I would highly recommend it to people who love a good "near future" scifi book.
I'm sure you know this, but I think "the author" Marvin Minsky should be mentioned by name since he was one of the foundational theorists in the field of AI in general, but particularly in NNs.
> I don’t think we get to the exponential scary part of AI without some fundamentally recurrent architecture
I’ve been thinking the same for a while, but I’m starting to wonder if giant context windows are good enough to get us there. I think recurrency is more neuromorphic, and possibly important in the longer run, but maybe not required for SI.
I’m also just a layman with just a surface level understanding of these things, so I may be completely ignorant and wrong.
Can we even implement IIR filters to give good performance and scaling at large scale on current architectures like GPUs ?
I don't think so.

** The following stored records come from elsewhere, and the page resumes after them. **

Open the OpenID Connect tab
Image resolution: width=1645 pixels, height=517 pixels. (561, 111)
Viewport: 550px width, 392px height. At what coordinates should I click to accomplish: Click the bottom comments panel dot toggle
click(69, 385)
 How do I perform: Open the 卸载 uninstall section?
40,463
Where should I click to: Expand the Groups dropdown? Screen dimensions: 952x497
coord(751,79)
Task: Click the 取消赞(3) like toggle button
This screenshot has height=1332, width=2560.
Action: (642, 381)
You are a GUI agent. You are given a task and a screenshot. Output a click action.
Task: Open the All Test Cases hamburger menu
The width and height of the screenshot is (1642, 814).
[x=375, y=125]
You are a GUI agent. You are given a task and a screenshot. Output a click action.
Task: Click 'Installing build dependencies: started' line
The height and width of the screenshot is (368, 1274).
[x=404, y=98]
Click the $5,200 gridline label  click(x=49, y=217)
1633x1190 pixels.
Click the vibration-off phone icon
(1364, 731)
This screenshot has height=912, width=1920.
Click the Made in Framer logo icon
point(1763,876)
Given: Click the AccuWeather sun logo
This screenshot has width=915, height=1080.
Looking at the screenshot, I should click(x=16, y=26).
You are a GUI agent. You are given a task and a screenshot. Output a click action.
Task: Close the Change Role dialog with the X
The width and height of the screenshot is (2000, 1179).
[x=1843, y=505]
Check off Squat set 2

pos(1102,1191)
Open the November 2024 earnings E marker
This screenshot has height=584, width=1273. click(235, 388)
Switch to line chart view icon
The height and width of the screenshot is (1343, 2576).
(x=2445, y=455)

FIR filters can be unrolled and parallelized over the data. These are definitely possible to do on GPU to great effect. But, IIR filters constantly depend on the output of the prior time step, so you can't unroll anything. These would probably be faster to simulate on the CPU.
See my comment above. It's definitely doable and very fast.
Yes. See this paper: http://cs.txstate.edu/~mb92/papers/asplos18.pdf
And things have improved a lot since then.